The client side is a React application. It fetches the document metadata. Using page count and page size, it draws a skeleton of the document on screen. As the user scrolls, it fetches the pages visible from the server. Each page consists of an image and a transparent layer of text that enables text selection. Hot Areas—implemented in PDF as Annotations—are also rendered, to enable clickable links.
Drawing the text overlay accurately is the most difficult part. Without enough precision, the text selection can be flaky. To make matters worse, the user can freely zoom the page, complicating the positioning. After some careful study of the PDF Standard, we decided to draw the text layer at 72 DPI, the native resolution of PDF, and scale up or down as required. For each text box, we use the original font when available, and substitute a similar one otherwise. The text is then created at the specified size. After the box is drawn on screen, the width is measured and the entire box is stretched to the width specified. This also takes care of different kerning. The box is then rotated and translated to its position on the page.
To make sure the application was fast enough, the team employed multiple optimization techniques. Requests for text and metadata are batched as much as possible. Pages are “over scanned,” i.e. we render more pages than are currently visible, so that the user doesn’t have to wait for a page to download. Since text overlay rendering is expensive, we defer it until the user is no longer scrolling. Using these techniques, we are able to achieve a butter-smooth experience across all supported browsers.

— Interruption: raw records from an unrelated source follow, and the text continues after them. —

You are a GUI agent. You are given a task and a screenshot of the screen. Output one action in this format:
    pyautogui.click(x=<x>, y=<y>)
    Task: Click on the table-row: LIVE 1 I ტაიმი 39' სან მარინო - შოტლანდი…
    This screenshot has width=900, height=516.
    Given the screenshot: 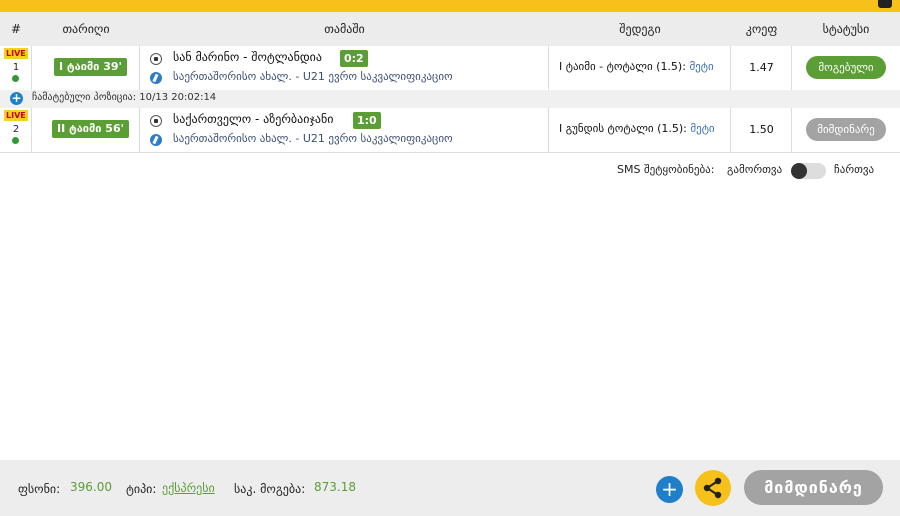 What is the action you would take?
    pyautogui.click(x=450, y=68)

QuickPDF proved to be a huge success. Our 75th-percentile Time to Interactive was reduced by half. The biggest improvement came with PowerPoint files. These files embedded with high-resolution graphics and video are very large. Previously, a significant percentage of our users would leave the preview before it could be rendered. After implementing QuickPDF our PowerPoint preview success rate dramatically improved through lower abandonment.

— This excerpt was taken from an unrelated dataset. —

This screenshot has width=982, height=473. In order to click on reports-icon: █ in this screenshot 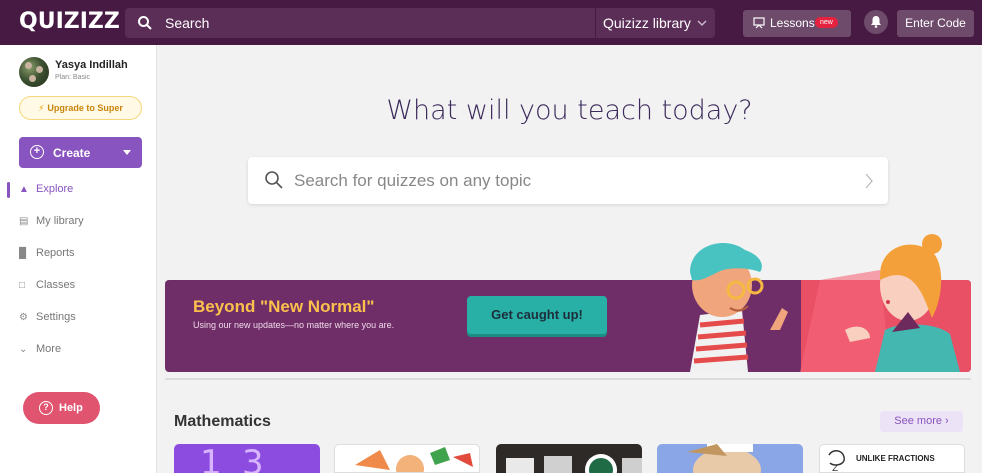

The methods above are the ones that worked for us. Needless to say, we also experimented with several approaches that didn’t work so well. Through trial-and-error the team learned a lot of valuable lessons that we believe apply to everyone who cares about performance.

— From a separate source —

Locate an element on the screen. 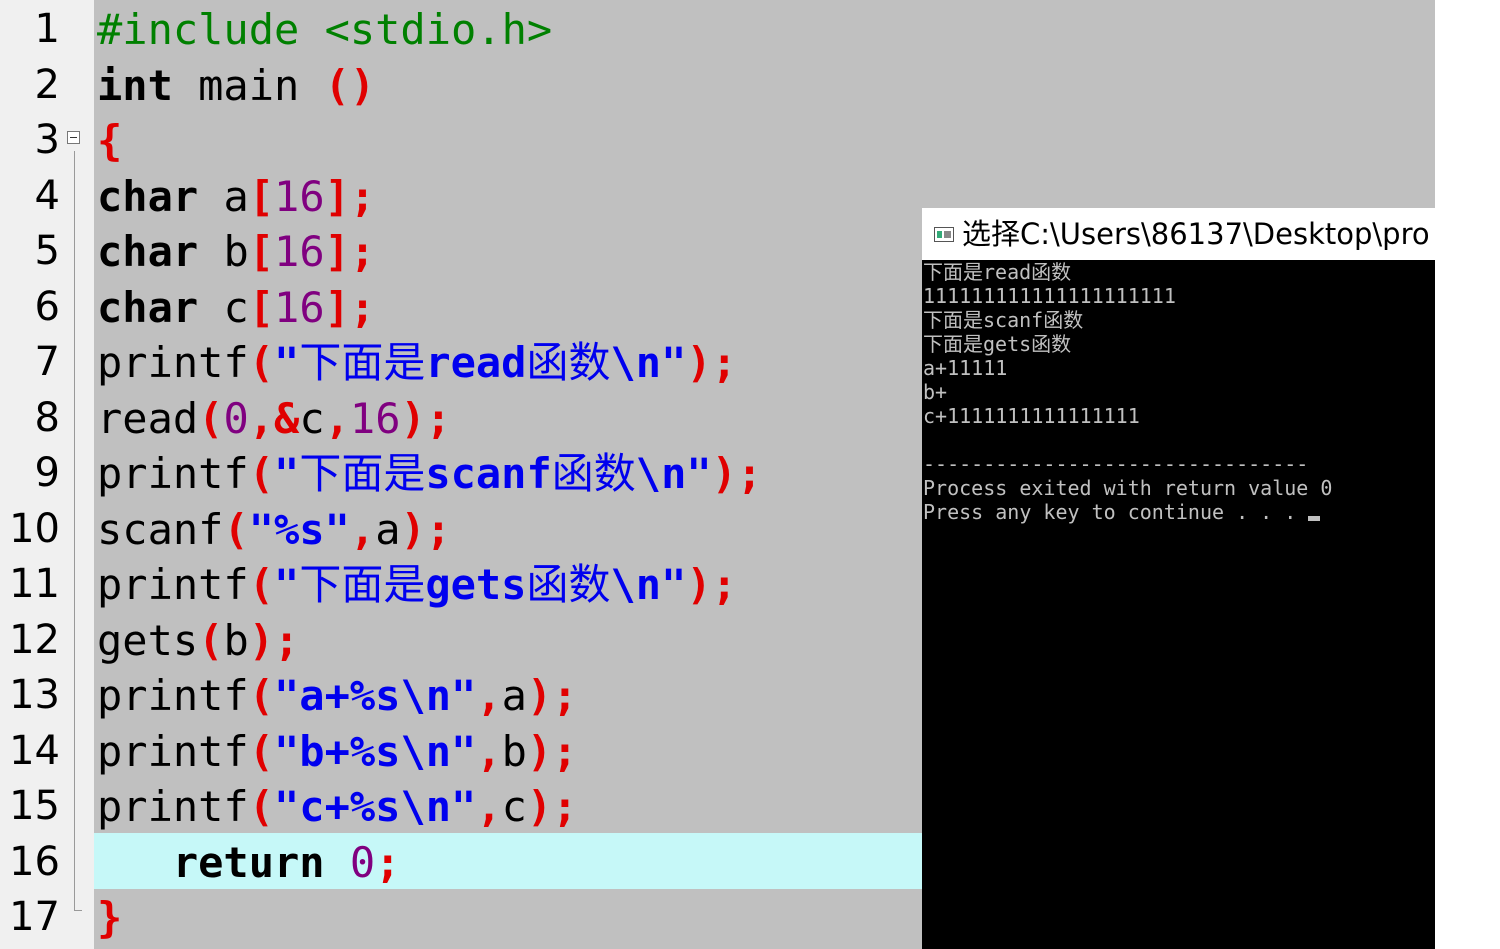 This screenshot has width=1500, height=949. line-number: 10 is located at coordinates (34, 528).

Measure. Measure. Measure. In early stages of development we suffered from a lack of reliable metrics. Different loggers returned conflicting results, and we didn’t have a detailed breakdown to guide our optimization efforts. As we rolled out different experiments and fixed the logging, we realized that the lack of historical data made it very hard to measure effectiveness. After that discovery, logging became the top priority for each project.
Define Metrics and Goals Carefully. While we decided early on to optimize for 75th-percentile Time to Interactive (p75 TTI), it took us some time to define, scientifically, what this metric would represent. For example, how would we define interactive? Should we measure Cold Starts, i.e. new users, and Warm Starts, i.e. those who had visited the site previously, and thus have most of our resources cached separately? What would the 75th-percentile cover, hours, days, or weeks? Due to limitations of our early logging, the number we reported was a weighted average of p75 across different file formats. Is this acceptable? Having exact agreement on what the different elements of each metric means is crucial, both to having engineers on the same page, and also for communicating with external stakeholders.